What you have to do
Output, word for word, the lines of this listing that fall between the line with "At what coordinates should I click to accomplish: Click 不再提示" and the line with "Task: Select the Agency Name tag", counting both of those lines, and no others.

*** Begin section ***

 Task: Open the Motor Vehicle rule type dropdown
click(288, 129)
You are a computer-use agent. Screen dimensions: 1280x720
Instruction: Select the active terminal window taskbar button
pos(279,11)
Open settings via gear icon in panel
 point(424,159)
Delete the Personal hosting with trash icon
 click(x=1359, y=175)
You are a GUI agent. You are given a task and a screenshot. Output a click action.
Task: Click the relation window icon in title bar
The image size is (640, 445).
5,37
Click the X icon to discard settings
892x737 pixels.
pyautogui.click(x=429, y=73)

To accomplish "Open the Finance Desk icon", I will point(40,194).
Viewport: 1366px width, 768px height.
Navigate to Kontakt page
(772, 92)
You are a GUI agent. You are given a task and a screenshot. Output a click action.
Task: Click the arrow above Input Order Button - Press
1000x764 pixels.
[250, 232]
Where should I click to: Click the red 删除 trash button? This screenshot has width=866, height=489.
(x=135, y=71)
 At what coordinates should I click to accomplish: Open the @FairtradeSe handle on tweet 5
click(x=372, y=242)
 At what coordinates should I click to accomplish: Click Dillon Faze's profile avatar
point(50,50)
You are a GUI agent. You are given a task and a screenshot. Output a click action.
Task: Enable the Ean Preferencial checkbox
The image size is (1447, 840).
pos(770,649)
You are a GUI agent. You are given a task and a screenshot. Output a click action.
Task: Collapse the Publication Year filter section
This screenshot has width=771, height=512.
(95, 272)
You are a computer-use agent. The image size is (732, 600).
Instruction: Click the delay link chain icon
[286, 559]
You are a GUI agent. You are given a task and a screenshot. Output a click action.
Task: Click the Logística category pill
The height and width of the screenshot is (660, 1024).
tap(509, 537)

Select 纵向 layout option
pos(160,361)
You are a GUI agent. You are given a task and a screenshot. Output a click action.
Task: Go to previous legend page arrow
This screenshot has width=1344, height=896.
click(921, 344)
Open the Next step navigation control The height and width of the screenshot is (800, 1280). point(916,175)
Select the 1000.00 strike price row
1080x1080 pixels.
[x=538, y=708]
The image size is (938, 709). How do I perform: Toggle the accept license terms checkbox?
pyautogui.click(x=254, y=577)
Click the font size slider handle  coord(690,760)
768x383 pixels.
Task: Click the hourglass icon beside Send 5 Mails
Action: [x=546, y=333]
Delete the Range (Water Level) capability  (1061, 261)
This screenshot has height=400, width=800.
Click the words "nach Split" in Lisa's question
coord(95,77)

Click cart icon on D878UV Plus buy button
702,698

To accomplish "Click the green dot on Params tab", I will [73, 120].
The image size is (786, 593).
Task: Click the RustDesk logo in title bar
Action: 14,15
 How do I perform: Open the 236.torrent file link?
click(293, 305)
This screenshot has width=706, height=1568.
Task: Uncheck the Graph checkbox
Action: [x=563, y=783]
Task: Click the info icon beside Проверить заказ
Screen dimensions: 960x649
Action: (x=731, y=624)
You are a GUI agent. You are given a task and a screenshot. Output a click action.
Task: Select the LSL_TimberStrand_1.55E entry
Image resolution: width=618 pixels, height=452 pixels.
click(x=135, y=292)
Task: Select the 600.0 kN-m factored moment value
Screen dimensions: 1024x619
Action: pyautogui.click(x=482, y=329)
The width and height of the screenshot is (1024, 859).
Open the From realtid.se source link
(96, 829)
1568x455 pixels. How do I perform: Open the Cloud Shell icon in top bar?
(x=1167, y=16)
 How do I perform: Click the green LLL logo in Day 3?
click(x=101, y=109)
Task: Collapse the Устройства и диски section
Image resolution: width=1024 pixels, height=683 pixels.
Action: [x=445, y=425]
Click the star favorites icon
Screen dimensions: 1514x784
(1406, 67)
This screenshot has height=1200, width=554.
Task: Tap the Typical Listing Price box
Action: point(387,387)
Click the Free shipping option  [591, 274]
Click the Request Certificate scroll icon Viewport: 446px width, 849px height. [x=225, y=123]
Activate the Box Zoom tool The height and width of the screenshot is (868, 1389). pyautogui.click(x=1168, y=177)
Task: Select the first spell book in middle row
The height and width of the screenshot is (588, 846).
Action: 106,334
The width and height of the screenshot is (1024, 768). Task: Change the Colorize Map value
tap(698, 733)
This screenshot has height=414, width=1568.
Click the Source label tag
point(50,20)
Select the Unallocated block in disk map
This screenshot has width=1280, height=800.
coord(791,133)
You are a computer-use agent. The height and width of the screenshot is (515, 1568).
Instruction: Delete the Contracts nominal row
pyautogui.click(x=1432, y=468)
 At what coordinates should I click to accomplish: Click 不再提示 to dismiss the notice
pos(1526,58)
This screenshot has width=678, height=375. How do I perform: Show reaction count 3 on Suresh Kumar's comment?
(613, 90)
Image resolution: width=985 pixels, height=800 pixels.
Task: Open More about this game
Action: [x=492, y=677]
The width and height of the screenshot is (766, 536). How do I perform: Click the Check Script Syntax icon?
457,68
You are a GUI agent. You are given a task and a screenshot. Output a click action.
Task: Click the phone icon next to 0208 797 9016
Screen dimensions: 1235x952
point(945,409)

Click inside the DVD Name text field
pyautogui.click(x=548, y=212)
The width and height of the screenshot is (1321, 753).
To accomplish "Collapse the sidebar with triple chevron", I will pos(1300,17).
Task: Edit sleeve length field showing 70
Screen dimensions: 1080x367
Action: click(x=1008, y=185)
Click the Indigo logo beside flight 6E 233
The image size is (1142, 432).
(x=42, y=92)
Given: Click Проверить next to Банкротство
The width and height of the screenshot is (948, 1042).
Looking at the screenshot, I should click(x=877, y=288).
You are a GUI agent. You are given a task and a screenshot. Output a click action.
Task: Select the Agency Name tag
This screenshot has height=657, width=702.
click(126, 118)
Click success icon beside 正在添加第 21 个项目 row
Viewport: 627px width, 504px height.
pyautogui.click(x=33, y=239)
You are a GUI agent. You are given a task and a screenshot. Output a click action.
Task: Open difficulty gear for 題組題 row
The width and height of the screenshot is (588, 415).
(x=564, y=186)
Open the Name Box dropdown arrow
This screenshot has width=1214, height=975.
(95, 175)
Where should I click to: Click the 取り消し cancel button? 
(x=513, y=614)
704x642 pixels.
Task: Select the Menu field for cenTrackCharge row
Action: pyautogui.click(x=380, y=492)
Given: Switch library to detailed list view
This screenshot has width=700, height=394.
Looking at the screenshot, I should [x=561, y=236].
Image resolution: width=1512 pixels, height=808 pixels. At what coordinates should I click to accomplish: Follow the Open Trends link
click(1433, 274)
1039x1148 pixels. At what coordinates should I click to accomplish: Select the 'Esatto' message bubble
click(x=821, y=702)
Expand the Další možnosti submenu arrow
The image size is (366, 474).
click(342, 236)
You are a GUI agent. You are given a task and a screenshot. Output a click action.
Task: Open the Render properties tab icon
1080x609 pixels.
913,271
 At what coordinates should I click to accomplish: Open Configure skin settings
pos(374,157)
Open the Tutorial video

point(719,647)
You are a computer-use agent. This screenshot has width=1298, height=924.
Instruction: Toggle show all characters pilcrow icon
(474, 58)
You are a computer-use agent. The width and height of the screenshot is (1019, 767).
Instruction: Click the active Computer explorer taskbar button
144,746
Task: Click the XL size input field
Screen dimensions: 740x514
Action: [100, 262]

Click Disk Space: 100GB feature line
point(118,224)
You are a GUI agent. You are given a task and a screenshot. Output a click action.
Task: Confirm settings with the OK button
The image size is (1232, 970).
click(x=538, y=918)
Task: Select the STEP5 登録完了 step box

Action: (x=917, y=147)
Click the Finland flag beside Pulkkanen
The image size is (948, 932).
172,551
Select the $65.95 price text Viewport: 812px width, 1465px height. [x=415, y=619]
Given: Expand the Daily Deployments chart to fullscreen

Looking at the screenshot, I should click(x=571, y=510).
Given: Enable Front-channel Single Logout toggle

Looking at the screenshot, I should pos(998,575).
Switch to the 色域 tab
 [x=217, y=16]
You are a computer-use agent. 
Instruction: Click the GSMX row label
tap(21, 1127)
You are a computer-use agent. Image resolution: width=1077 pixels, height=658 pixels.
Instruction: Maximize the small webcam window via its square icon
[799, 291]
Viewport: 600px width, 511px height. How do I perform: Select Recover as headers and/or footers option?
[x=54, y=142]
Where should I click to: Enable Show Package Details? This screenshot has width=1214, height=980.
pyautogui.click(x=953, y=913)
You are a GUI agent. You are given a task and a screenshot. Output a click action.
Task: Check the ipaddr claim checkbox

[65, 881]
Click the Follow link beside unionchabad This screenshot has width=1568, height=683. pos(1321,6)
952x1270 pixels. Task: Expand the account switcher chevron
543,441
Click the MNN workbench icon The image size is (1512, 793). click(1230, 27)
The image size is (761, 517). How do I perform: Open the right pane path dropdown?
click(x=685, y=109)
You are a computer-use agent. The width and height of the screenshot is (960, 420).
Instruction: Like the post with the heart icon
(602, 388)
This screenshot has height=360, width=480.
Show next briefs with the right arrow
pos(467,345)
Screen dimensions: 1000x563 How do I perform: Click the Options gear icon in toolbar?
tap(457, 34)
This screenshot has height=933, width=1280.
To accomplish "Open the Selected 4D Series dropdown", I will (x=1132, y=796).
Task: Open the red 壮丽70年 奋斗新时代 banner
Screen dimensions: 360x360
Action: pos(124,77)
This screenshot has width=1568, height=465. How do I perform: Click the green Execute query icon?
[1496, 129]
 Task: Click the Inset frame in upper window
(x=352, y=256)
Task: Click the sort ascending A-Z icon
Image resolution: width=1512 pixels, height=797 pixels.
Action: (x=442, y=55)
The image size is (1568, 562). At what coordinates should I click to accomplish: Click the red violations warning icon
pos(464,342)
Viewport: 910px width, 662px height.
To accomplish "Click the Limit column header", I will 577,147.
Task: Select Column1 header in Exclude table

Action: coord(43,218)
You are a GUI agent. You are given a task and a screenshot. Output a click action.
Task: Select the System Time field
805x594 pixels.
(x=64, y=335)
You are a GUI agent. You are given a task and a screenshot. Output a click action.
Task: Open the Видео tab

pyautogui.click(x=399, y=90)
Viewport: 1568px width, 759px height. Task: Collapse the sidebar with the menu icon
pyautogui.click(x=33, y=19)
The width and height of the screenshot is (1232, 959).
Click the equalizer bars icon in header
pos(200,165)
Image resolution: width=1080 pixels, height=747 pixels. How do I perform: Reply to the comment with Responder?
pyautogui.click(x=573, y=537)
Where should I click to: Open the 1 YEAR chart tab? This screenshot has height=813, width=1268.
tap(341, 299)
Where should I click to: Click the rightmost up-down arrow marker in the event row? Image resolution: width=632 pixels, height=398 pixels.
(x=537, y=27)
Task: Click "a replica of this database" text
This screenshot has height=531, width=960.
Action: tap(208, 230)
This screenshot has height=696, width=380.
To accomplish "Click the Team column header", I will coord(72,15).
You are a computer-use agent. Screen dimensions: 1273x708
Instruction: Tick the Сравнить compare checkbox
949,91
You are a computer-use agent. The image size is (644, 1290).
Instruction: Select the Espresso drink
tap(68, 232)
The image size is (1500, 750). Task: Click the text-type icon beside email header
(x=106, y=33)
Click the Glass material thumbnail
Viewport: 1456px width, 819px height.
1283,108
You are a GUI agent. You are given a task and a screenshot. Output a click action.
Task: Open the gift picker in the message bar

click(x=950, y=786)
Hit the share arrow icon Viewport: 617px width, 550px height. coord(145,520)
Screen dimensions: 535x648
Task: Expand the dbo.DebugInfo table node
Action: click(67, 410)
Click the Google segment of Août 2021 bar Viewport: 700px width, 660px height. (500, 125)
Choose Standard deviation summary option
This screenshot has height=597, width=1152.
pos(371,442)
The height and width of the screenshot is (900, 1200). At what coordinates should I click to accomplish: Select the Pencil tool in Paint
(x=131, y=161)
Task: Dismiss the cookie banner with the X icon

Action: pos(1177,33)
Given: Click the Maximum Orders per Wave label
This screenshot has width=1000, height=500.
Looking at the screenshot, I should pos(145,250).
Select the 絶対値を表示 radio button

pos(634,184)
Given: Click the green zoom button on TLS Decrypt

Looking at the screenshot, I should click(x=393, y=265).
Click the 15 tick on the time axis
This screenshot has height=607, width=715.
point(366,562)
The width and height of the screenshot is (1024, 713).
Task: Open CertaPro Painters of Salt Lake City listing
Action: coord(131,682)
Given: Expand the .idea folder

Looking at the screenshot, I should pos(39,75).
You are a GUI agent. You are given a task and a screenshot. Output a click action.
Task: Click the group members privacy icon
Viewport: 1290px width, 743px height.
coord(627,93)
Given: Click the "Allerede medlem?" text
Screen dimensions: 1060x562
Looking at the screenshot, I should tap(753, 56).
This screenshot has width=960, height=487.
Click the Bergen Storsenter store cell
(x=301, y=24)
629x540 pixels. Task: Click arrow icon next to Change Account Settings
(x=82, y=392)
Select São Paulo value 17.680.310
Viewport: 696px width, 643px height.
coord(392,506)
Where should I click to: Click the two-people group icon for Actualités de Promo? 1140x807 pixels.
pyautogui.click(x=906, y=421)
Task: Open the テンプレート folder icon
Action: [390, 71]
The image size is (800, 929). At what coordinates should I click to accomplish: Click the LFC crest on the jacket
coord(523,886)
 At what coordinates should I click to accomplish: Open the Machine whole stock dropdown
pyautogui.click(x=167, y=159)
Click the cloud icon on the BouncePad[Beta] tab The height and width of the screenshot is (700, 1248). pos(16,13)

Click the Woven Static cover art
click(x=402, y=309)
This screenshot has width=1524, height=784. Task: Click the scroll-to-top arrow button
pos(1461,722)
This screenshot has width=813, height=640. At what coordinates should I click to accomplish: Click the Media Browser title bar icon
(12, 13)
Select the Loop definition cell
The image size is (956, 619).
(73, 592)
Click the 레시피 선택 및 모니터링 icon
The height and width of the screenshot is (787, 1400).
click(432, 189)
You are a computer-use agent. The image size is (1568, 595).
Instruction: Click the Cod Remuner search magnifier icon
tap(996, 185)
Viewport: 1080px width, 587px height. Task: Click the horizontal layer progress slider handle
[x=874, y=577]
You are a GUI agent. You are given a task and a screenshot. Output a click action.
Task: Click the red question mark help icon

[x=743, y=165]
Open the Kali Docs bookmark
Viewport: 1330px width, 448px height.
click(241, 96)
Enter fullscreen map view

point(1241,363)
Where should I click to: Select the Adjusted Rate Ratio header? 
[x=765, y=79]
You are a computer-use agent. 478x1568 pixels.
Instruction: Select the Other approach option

*** End section ***

Solution to this problem
 At what coordinates should I click to accomplish: Click 不再提示 to dismiss the notice
pos(1526,58)
This screenshot has width=678, height=375. How do I perform: Show reaction count 3 on Suresh Kumar's comment?
(613, 90)
Image resolution: width=985 pixels, height=800 pixels.
Task: Open More about this game
Action: [x=492, y=677]
The width and height of the screenshot is (766, 536). How do I perform: Click the Check Script Syntax icon?
457,68
You are a GUI agent. You are given a task and a screenshot. Output a click action.
Task: Click the phone icon next to 0208 797 9016
Screen dimensions: 1235x952
point(945,409)

Click inside the DVD Name text field
pyautogui.click(x=548, y=212)
The width and height of the screenshot is (1321, 753).
To accomplish "Collapse the sidebar with triple chevron", I will pos(1300,17).
Task: Edit sleeve length field showing 70
Screen dimensions: 1080x367
Action: click(x=1008, y=185)
Click the Indigo logo beside flight 6E 233
The image size is (1142, 432).
(x=42, y=92)
Given: Click Проверить next to Банкротство
The width and height of the screenshot is (948, 1042).
Looking at the screenshot, I should click(x=877, y=288).
You are a GUI agent. You are given a task and a screenshot. Output a click action.
Task: Select the Agency Name tag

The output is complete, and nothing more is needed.